Seule une agriculture plus extensive  –  notamment dans le domaine de l’élevage – et soucieuse avant tout de qualité pourrait permettre au monde paysan de se réapproprier son destin, de préserver les milieux naturels et de respecter les consommateurs. Mais cette agriculture, défendue par la Confédération paysanne, ne correspond évidemment pas aux intérêts de l’agro-industrie et elle n’a pas les faveurs des pouvoirs publics.  L’Etat français, malgré le lancement de l’an 1 de l’agro-écologie le 30 janvier dernier,  a clairement fait le choix de l’agriculture intensive pour alimenter la très grande masse de la population mais aussi les moteurs de nos voitures avec les agro-carburants.  Le colloque organisé en décembre 2013 pour fêter les 30 ans de Sofiprotéol –Avril avait été l’occasion pour le  chef de l’Etat d’expliquer sa position et de choisir son camp : « Dans dix ans l’agriculture française sera un secteur extrêmement dynamique (…) C’est mon rôle de rappeler que l’on doit croire dans le progrès  (…) Les protéines végétales et la chimie verte font partie des sept ambitions d’avenir reconnues par la commission “Innovation 2030“ ».

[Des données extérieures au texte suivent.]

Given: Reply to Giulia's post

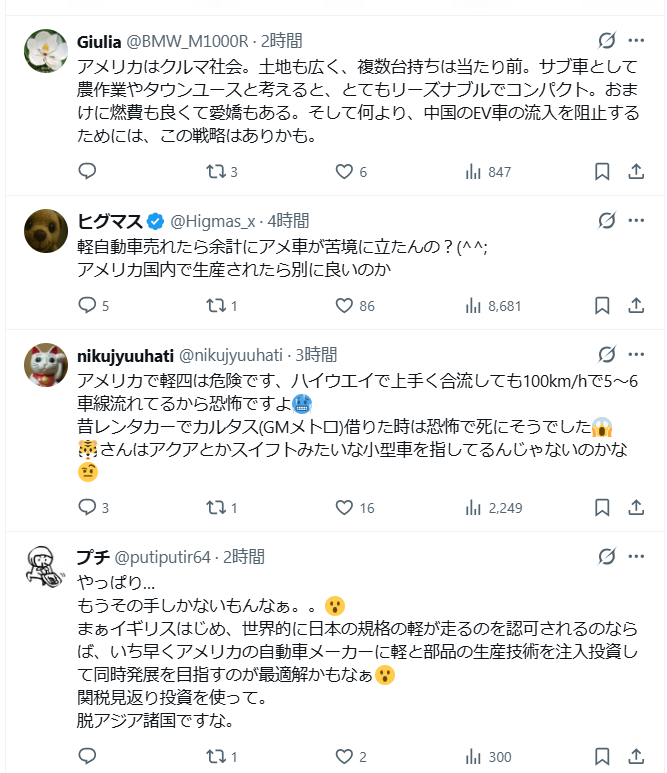Looking at the screenshot, I should 88,172.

Le plan de sauvetage des éleveurs démontre qu’il n’y a pas  de jurisprudence des erreurs passées.  En appeler à la responsabilité des acteurs est probablement assez vain dans un monde où la morale des affaires est tout de même dictée par la recherche du profit maximum. Et quelques centimes de plus au litre de lait ou au kilo de viande,  arrachés par les éleveurs, ne changeront rien à la logique générale d’un système qui pousse à la concentration. Des aides comme le soutien à l’investissement et la promotion de la viande française à l’export seront captées,  pour l’essentiel, par les plus gros.
Cette guerre des « paysans » profitera aux généraux de l’arrière, aux bâtisseurs d’empire comme Xavier Beulin, qui n’hésitent pas à envoyer au front, pour des batailles désespérées, les soldats perdus de l’agriculture industrielle.